Wha'd'ya think? This doesn't look like very good engineering - am I missing something?

Is this a problem, and if it is, what can be done about it?

Thanks for your thoughts,

Mark

Some of the Sako's have a angle shaped piece that is trapped around the front action screw
boss and it fits in a slot in the stock.(Not a very good system).

What it sounds like is that they left it out and without it it probably won't shoot very good.

The fix is to have someone machine a front pillar that fits over the screw boss very tight
and uses the boss as a recoil lug in conjunction with the front pillar. The pillar needs to be large
with a lot of contact with the stock (5/8'' to 3/4'') and bedded into the stock. Make the
hole in the pillar larger than the screw so it does not become part of the recoil system.

Some of the older Sako,s used a cross bolt through the stock that engaged the action and
acted as a recoil lug.

PS; You are right about the rear tang being a bad place for recoil control.

This fix will normally help the Sako's along with a good full bed and float.

I hope this will help you.

J E CUSTOM
 
Mark,

It sounds like your Sako rifle uses the same recoil lug system that the Tikka T3s come with. I own two T3s and they both shoot pretty darn good as is, however I have investigated options for improving the stability of my T3s with an improved bedding system. I haven't done anything yet - they're both still bedded as received from the factory.

Here's a link to a LRH Forum thread exploring some options for bedding a Tikka T3, which also has the recoil lug in the stock rather than being fastened to the barrelled action:
http://www.longrangehunting.com/forums/f19/cant-bed-tikka-t3-27731/

There used to be a nice photo of a glass bedded T3 in a laminated stock in that thread but it looks like that photo has since been removed.

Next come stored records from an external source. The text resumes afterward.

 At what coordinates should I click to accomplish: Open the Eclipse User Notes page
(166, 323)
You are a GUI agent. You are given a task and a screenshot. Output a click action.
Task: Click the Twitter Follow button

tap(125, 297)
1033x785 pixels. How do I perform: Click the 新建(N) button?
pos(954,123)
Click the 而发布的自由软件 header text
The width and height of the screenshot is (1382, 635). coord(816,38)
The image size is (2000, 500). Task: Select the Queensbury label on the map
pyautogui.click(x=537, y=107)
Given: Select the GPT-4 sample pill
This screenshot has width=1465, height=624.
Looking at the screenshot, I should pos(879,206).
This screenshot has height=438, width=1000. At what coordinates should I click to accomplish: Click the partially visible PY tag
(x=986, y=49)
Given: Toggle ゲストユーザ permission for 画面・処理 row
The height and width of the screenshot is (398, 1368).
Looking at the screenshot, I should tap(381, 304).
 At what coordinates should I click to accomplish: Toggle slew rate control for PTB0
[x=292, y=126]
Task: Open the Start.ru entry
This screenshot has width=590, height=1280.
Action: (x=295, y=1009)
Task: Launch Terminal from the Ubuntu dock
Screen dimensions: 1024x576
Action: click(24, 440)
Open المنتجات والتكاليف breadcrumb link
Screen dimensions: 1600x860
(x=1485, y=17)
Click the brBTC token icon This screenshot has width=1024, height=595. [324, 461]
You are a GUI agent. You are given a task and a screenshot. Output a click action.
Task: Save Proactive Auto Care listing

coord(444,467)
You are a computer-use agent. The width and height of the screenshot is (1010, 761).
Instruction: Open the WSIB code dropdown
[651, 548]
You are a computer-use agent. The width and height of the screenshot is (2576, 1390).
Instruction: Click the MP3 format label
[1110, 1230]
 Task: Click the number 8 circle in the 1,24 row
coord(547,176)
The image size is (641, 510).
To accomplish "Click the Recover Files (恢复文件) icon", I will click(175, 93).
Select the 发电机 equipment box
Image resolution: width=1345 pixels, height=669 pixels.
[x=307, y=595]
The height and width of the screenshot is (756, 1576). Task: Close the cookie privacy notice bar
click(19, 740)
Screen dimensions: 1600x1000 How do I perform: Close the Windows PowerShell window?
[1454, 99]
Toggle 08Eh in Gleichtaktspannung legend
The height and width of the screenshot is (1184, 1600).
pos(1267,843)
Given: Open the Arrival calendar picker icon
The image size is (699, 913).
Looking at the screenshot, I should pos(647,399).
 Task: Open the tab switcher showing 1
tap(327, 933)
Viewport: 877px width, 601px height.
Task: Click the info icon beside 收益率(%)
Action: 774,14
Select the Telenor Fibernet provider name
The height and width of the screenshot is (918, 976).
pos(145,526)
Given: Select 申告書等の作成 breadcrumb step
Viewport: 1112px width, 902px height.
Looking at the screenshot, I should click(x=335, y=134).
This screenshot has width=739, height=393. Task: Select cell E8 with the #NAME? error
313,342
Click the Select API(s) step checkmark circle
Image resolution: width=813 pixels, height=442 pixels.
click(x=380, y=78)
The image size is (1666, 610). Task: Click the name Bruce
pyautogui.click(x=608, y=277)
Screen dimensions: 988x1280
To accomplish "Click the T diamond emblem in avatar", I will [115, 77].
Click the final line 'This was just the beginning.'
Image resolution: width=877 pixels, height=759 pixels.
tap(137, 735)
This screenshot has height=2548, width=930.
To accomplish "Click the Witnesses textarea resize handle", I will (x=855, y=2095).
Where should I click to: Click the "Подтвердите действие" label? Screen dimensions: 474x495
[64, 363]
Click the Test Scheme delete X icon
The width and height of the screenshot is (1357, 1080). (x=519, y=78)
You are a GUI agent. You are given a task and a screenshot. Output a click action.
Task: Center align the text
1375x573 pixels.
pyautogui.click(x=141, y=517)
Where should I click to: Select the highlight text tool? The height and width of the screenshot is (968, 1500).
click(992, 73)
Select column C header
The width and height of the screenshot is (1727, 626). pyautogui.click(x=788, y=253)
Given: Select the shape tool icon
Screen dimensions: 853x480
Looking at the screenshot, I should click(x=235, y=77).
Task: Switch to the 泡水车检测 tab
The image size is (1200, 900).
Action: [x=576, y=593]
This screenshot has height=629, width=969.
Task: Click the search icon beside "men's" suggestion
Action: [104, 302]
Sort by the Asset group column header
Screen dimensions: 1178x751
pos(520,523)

I know a laminated stock or some other non-tupperware stock material would be easier to work with than my factory T3 plastic stocks. But the laminates add weight, and I use my T3s for sheep & goat hunting where I don't want a heavy rifle.
 
Sako went to this as a cost saving measure about 15 years ago. I don't like it because I don't feel I could build anything with enough surface area to sufficiently do the job. I got some Sako TRG 338 Lapuas and 30-378's to shoot pretty good by building my own lug within the stock to fit in the groove in the reciever. I still have two of those Lapuas and they have been shot many times and are still fairly accurate for a light rifle. I did the same thing with my Tikka T-3's. One of mine in 300 wsm shoots very well for a light rifle. What I did was fairly labor intensive for the support structure to hold back the Lapua. I'm sure each smith has got his own technique like JE's which I am sure will work well. I agree with you that I would do something to support the recoil on the front end groove and not the tang.
 
Paul,

What cal are your T-3's? I suspect the larger cals like the 300 WSM are more suspetable to recoil issues. I have read many good reports on the T-3's accuracy as well as the Sako. I've read a couple of not so good ones also. Unfortunately, mine is one of the latter. Thank for the link. I remember reading that thread.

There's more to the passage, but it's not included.